I have a question about the selection consistency of Lasso regression in a setting with two predictors, where the first predictor has a very strong influence and the second predictor has no influence on the outcome. I am interested in how often - depending on the sample size $n$ - Lasso sets the weight of the second predictor to zero.

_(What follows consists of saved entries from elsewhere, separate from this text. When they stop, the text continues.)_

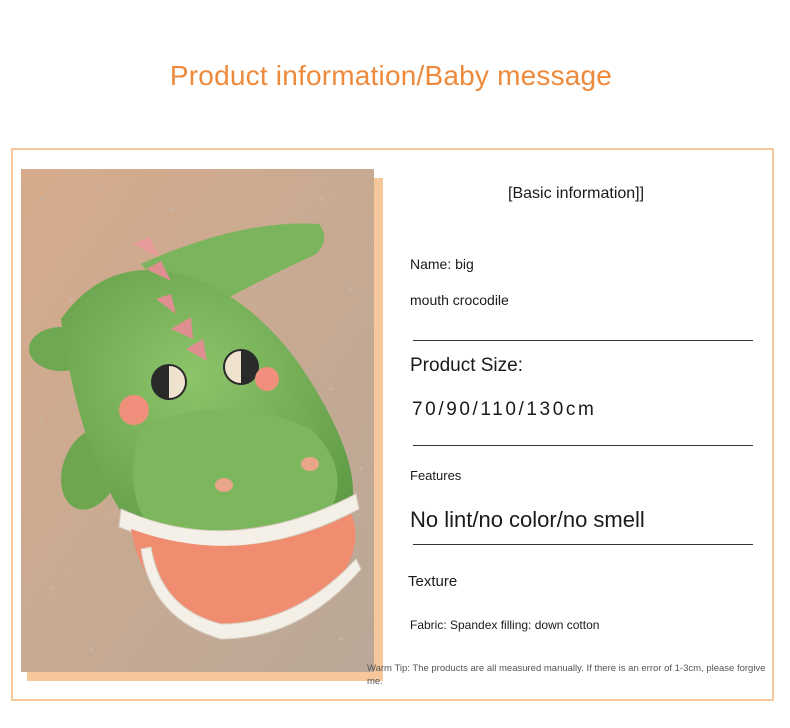  Describe the element at coordinates (442, 264) in the screenshot. I see `product-name-line1: Name: big` at that location.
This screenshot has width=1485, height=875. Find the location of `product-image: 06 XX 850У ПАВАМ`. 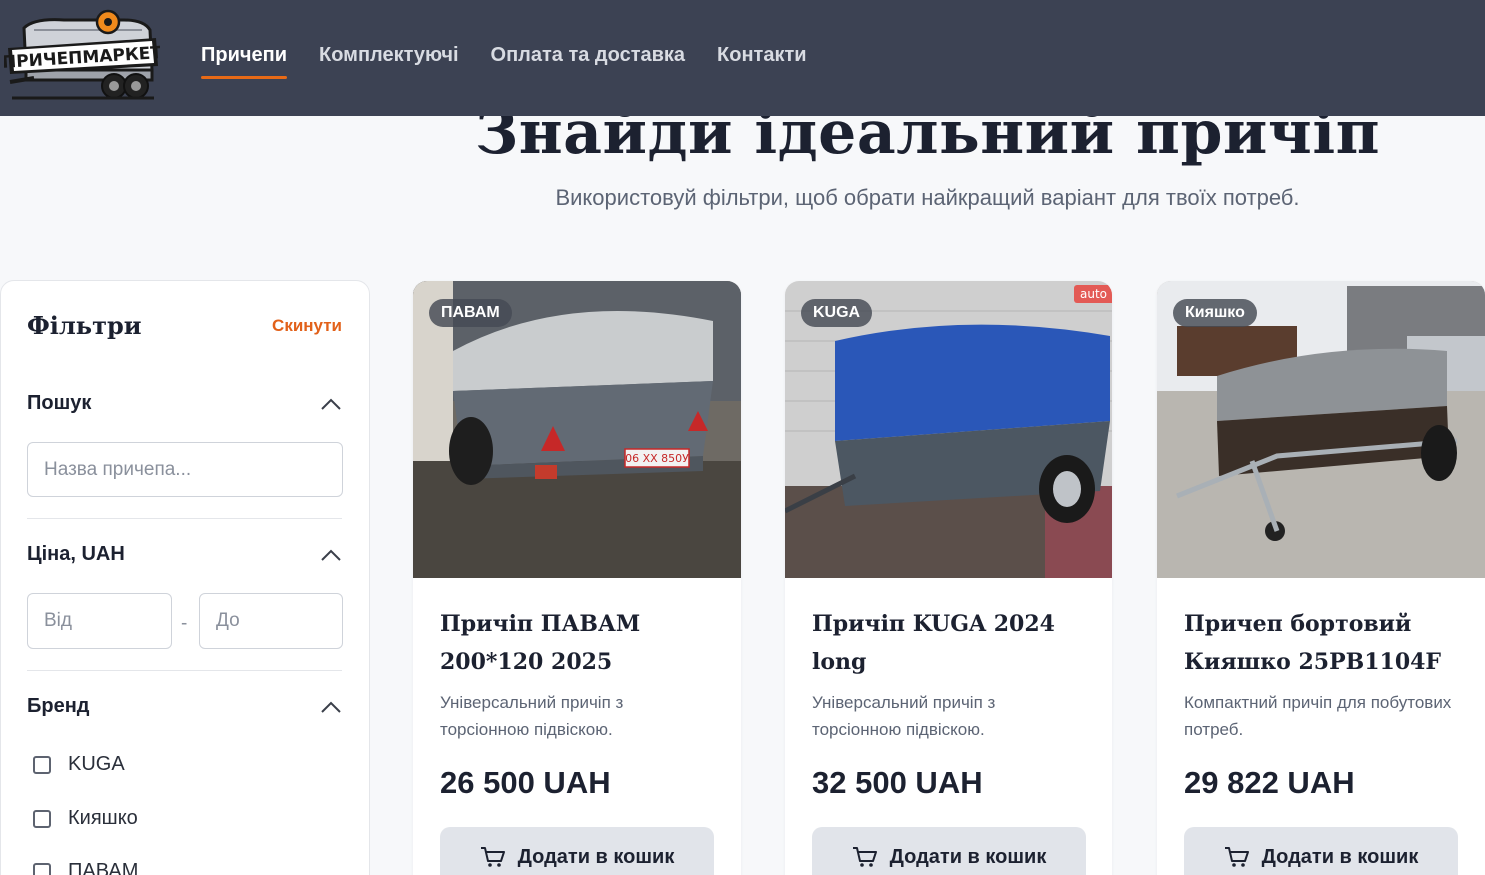

product-image: 06 XX 850У ПАВАМ is located at coordinates (577, 430).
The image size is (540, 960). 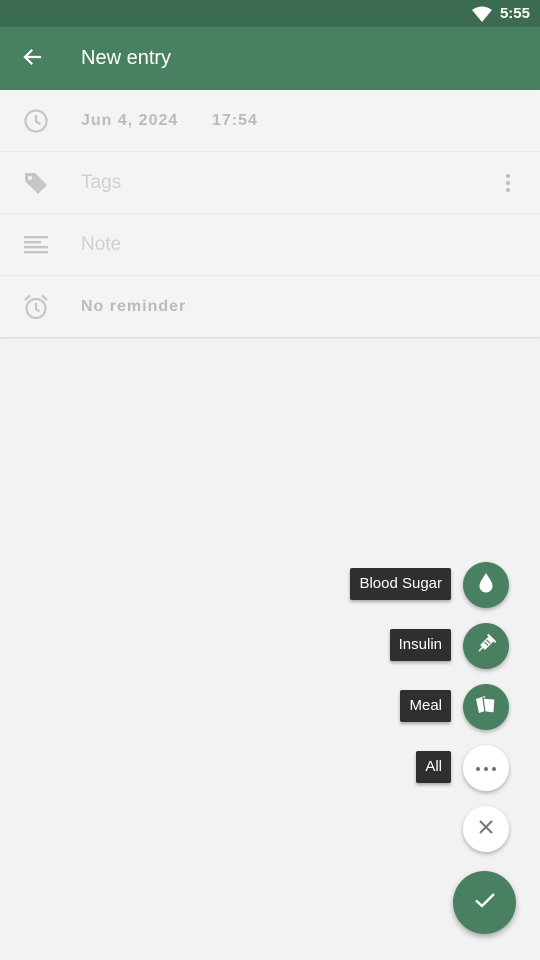 I want to click on date-value: Jun 4, 2024, so click(x=130, y=120).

In R, this can be simulated very easily with the following code
library( glmnet )
p <- 2
n <- c( 50, 100, 250, 500, 1000, 2000, 3000, 5000, 10000, 20000 )
b <- c( 0.8, 0 )
nrep <- 500
results <- NULL
for ( nn in 1:length( n ) ) {
tmpN <- n[nn]
for ( ii in 1:nrep ) {
#- generate data:
X <- matrix( rnorm( tmpN*p, 0, 1 ), ncol = 2 )
y <- X%*%b + rnorm( tmpN, 0, 0.36 )
#- initialize glmnet:
fit <- glmnet( x = X, y = y, family="gaussian", type.measure = "mse",
alpha = 1 )
#- cross-validition:
fit.cv <- cv.glmnet( x = X, y = y, family="gaussian", grouped = FALSE,
type.measure = "mse", nfolds = 10, alpha = 1 )
#- compute lambda_min:
lambda_min <- fit.cv$lambda.min
est.lambda_min <- as.matrix( coef( fit, s = lambda_min ) )
#- make output:
results <- rbind( results, data.frame( n = tmpN, id = ii,
b1 = est.lambda_min[2], b2 = est.lambda_min[3],
lambda_min = lambda_min ) )
}
}
results$indb1 <- ifelse( results$b1 != 0, 1, 0 )
results$indb2 <- ifelse( results$b2 == 0, 1, 0 )
aggregate( results[,-c(1:2)], by = list( n = results$n ), mean )
where I used 10-fold cross-validation in each replication to determine $\lambda$, and then later simply counted how many times the zero coefficient was set to zero. This yields the following result:
n lambda_min indb1 indb2
1 50 0.021464939 1 0.500
2 100 0.017065004 1 0.542
3 250 0.011381177 1 0.570
4 500 0.008466896 1 0.570
5 1000 0.006601253 1 0.576
6 2000 0.005402042 1 0.580
7 3000 0.005052918 1 0.618
8 5000 0.004995445 1 0.716
9 10000 0.005084861 1 0.858
10 20000 0.005218356 1 0.964
You can see that with small samples the weight is set to 0 only in about half of the cases. The ratio then increases non-linearly and only becomes acceptable for very large $n$ (e.g. 80%).
I somehow have a hard time understanding this behavior. I know a theorem (e.g., Fan et al., 2020; Statistical foundations of data science) according to which the probability of zero coefficients being set to zero tends to 1 when $\sqrt{n}\lambda$ -> $\infty$. Also, I know a theorem that says that when $\lambda$ is of order $O(\sigma \sqrt{1/n * log p})$, then there is at least a chance of completely eliminating all predictors with zero weights, but I can't use these results to explain this pattern to me. Overall, the $\lambda$ chosen seems too small for the small samples for $b_2$ to be set to zero. Is it possible to estimate the probability of a zero coefficient being set to zero for fixed $p$ and $n$? Would one get better results with another method (adaptive lasso, scad)?
Thanks a lot! Stefan
PS: Literature references would also help me.